RO-ILS: Radiation Oncology Incident Learning System®, sponsored by ASTRO and AAPM, is a part of Clarity PSO, a federally listed patient safety organization. A medium weighted activity within the “Improvement Activity” (IA) Performance Category is “Participation in an AHRQ-listed patient safety organization” (Activity ID = IA_PSPA_1). There is no fee to participate in RO-ILS, but the facility must sign an agreement with Clarity PSO so start the contracting process now. Join the more than 400 facilities enrolled in RO-ILS.
For this activity, CMS suggests “documentation from an AHRQ-listed patient safety organization (PSO) confirming the eligible clinician or group's participation with the PSO.” Therefore, upon request, Clarity PSO will send a Letter of Participation stating that your practice or facility is actively participating in RO-ILS during the reporting period. Please email email@example.com to request a RO-ILS Letter of Participation. Letters will be sent later in the year.
Additionally, you can use RO-ILS towards fulfilling the Part IV Physician Quality Improvement (PQI) Maintenance of Certification (MOC) requirements established by the American Board of Radiology. This meets an additional medium-weighted improvement activity (Activity ID = IA_PSPA_2).
ASTRO’s Accreditation Program for Excellence (APEx) focuses on a culture of quality and safety, as well as patient-centered care. Evidence indicators required for APEx accreditation map to 15 improvement activities. One of these activities is participation in MOC Part IV, which can be accomplished with the APEx MOC template. The self-assessment component of the program can satisfy all the requirements for the Improvement Activities performance category.

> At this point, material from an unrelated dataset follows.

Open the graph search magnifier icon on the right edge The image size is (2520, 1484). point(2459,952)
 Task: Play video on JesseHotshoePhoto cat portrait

The Medicare Spending per Beneficiary (MSPB) cost measure assesses the cost to Medicare of services performed by an individual clinician during an MSPB episode. An MSPB episode includes all Medicare Part A and Part B claims falling in the episode “window,” which begins three days prior to a hospital admission and ends 30 days after the patient is discharged from the hospital.
Episodes will be attributed to the clinician who provided the Part A and Part B services to a beneficiary during the admission.
Based on CMS’ calculations for this measure, we believe it could be likely that large radiation oncology practices, submitted as a group, could have the necessary patient counts for this measure in 2018.
The Total per capita cost measure evaluates the overall cost of care provided to beneficiaries attributed to clinicians, as identified by a unique Taxpayer Identification Number/National Provider Identifier (TIN-NPI). The Total Per Capita Costs for All Attributed Beneficiaries measure can be reported at the TIN or the TIN-NPI level.